One of the guests in the tour said to me, ‘for such an everyday object, why has it been made to be so beautiful, perhaps there is another use for it?’ I thought it was interesting point that everyday should equate to more mundane for her. That the time given over to making such a piece didn’t merit its use as a water carrier. I thought of Ursula Le Guin’s Carrier Bag Book of Fiction and that line, ‘A leaf a gourd a shell a net a bag a sling a sack a bottle a pot a box a container. A holder. A recipient.’ [1] What else would be better than to be a carrier?
I have always loved this particular wrapped calabash but never have I known exactly what to do about it. I have drawn it several times but never understood how to capture its glowing shell-like surface. I made a piece of ceramic in unfired porcelain, that held the same shape. Just recently I thought I would start to try to weave a section of the length that wraps around it and see where that takes me.
I started to make cordage from the dry piles of tucum (Astrocaryum sp.) I brought back from NW Amazonia. As a note on this substitution, curauá is from the Family Bromeliaceae and looks like a pineapple, and is a species commonly found Venezuela,French Guiana, Peru and Brazilian Amazon, and tucum is a palm tree native to Brazil; found in capoeiras and terra firma forest.[2] However they are commonly substituted for each other, and in several objects in Spruce’s notes he says either one or the other is used but isn’t specific about which. I am using tucum as it’s what I have available.

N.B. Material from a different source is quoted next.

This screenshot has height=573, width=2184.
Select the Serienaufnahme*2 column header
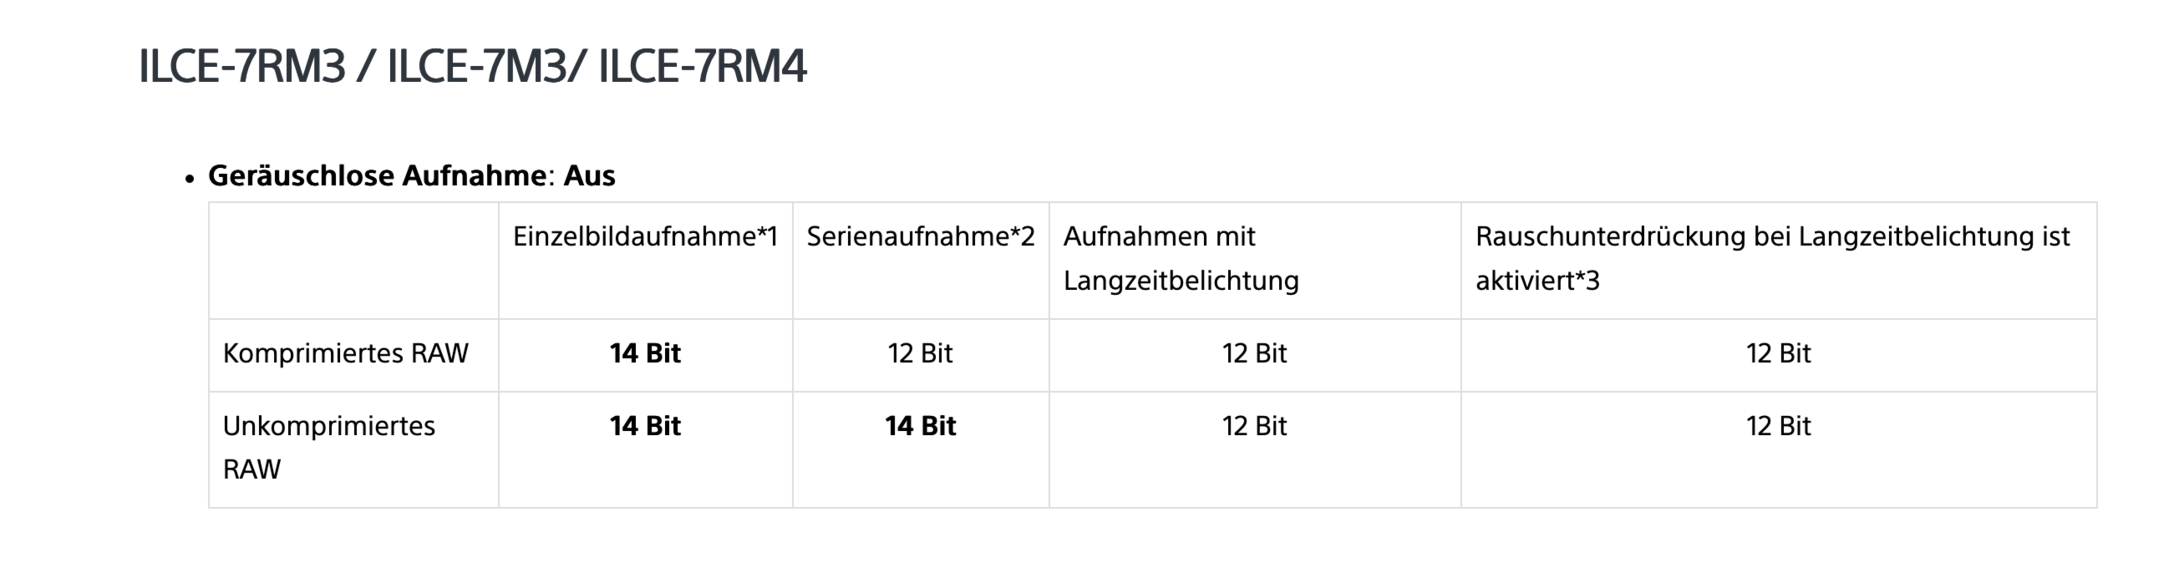point(920,237)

At first I took small bundles and weaving into a cord but it was a bit too thick. I stopped and started a new one, and the cord was a bit neater and took a bit more concentration to keep the thickness even. But then I noticed all these objects around me here (a fan, a bag of carajuru, a bracelet I made with Francy) where tucum is used to bind things, and I saw that I had to make the lengths even thinner. And what I noticed when I started to do that was it became far easier and took less concentration, I no longer needed to focus on my hands or the material but instead could do it while doing other things, as my mother might do while she knits. While I am listening to lectures, or talking to people online, all the while I can be making lengths of this cordage to be woven into lengths for that calabash water carrier.


This in turn made me think of the categories that we can organise material objects by.
By use: water carrier, domestic tool, or fisherman’s water bottle.
By plant: calabash (Crescentia cujete) tucum (Astrocaryum sp.) curauá (Ananas lucidus Mill.)
How about by time? Could there be a category of material that gets made while other things are happening? Do these things therefore take on some of the quality of a child sitting outside a door listening in on a conversation, absorbing and ready to become something else? Can distinctions be made between full attention things to half attention things? Actually, by making this cordage I notice I am much more focused on the other task at hand, the listening or talking or even reading task. So maybe it should be called the thing to give attention.
I asked Erick if he had seen this pattern woven before, and he immediately said yes, it’s called puçá-stitch, and something very similar is used in making traps used for shrimps. He drew a picture and said he had a video somewhere he could find to show me how to do it. So there starts to become some connections between water, holding, containing and now I feel I have more a way to work with this material. Working towards one idea initially, but now with ideas around water, time, and containment in that place.
[1] Le Guin, Ursula K. The Carrier Bag Theory of Fiction, Terra Ignota, 2019
[2] Martins, Luciana. 2021. A Maloca Entre Artefatos e Plantas: Guia Da Coleção Rio Negro de Richard Spruca Em Londres. São Paulo, SP: ISA.